The role and place of transanal endoscopic resections in rectal cancer
DOI:
https://doi.org/10.14739/2310-1210.2023.1.264119Keywords:
rectal cancer, sentinel lymph node, indocyanine green, transanal endoscopic microsurgeryAbstract
The aim of the work is to improve the algorithm of intraoperative diagnosis of rectal cancer metastasis in order to optimize surgical intervention and reduce the number of intraoperative and postoperative complications.
Materials and methods. 184 operated patients with rectal cancer (RC) were divided into 2 groups: group 1 – patients with stage I RC (T1–2N0M0), and group 2 – stage II RC (T3N0M0), who underwent intraoperative detection and examination of sentinel lymph nodes. The volume and surgical approach depended on the stage and the presence of metastases (MTS).
The average period of postoperative observation was 12–60 months, taking into account early (purulent-septic complications, bleeding, intestinal perforation) and late (recurrent rectal cancer) complications.
Results. The patients of group 1 had no MTS lesions of the sentinel lymph nodes, the surgical intervention was limited to transanal microsurgery due to this fact. Among the complications were the following: bleeding – 2.2 %; intraoperative perforation of the intestinal wall – 5.6 %. No purulent-septic cases, no recurrences of rectal cancer were detected.
In group 2, 36 (38.3 %) out of 94 patients had MTS detected intraoperatively in the sentinel lymph nodes which required a low anterior rectal resection with total mesorectumectomy. Among the complications was bleeding – 6.3 %. No intraoperative perforations of the intestinal wall and no purulent-septic complications were detected. Recurrence of rectal cancer was detected in 12 (12.8 %) patients.

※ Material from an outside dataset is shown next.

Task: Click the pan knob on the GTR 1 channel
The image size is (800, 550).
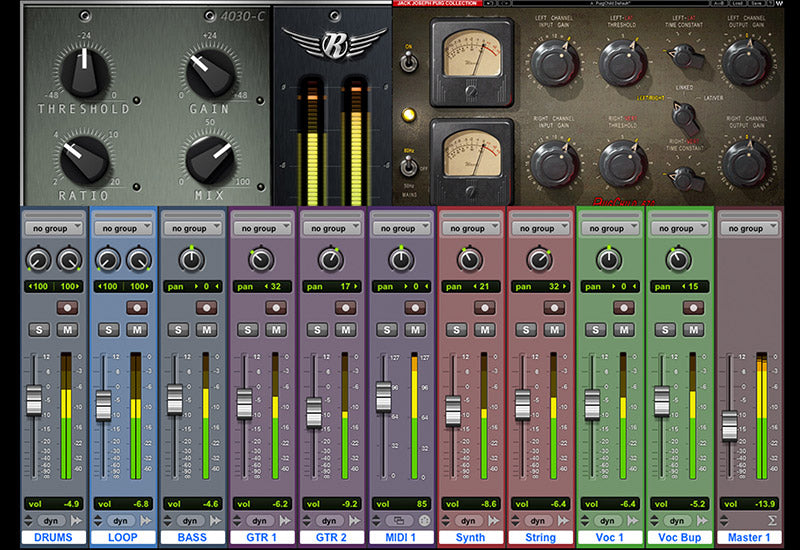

Conclusions. Performing transanal endoscopic resections in patients with stage I RC and especially stage II RC is possible only under the conditions of mandatory intraoperative staining and urgent histological examination of the sentinel lymph nodes. The extent of the surgical intervention is determined on the operating table based on urgent histological examination results. When MTS lesions of the mesorectal sentinel lymph nodes are detected, the operation should be continued with mandatory mesorectumectomy.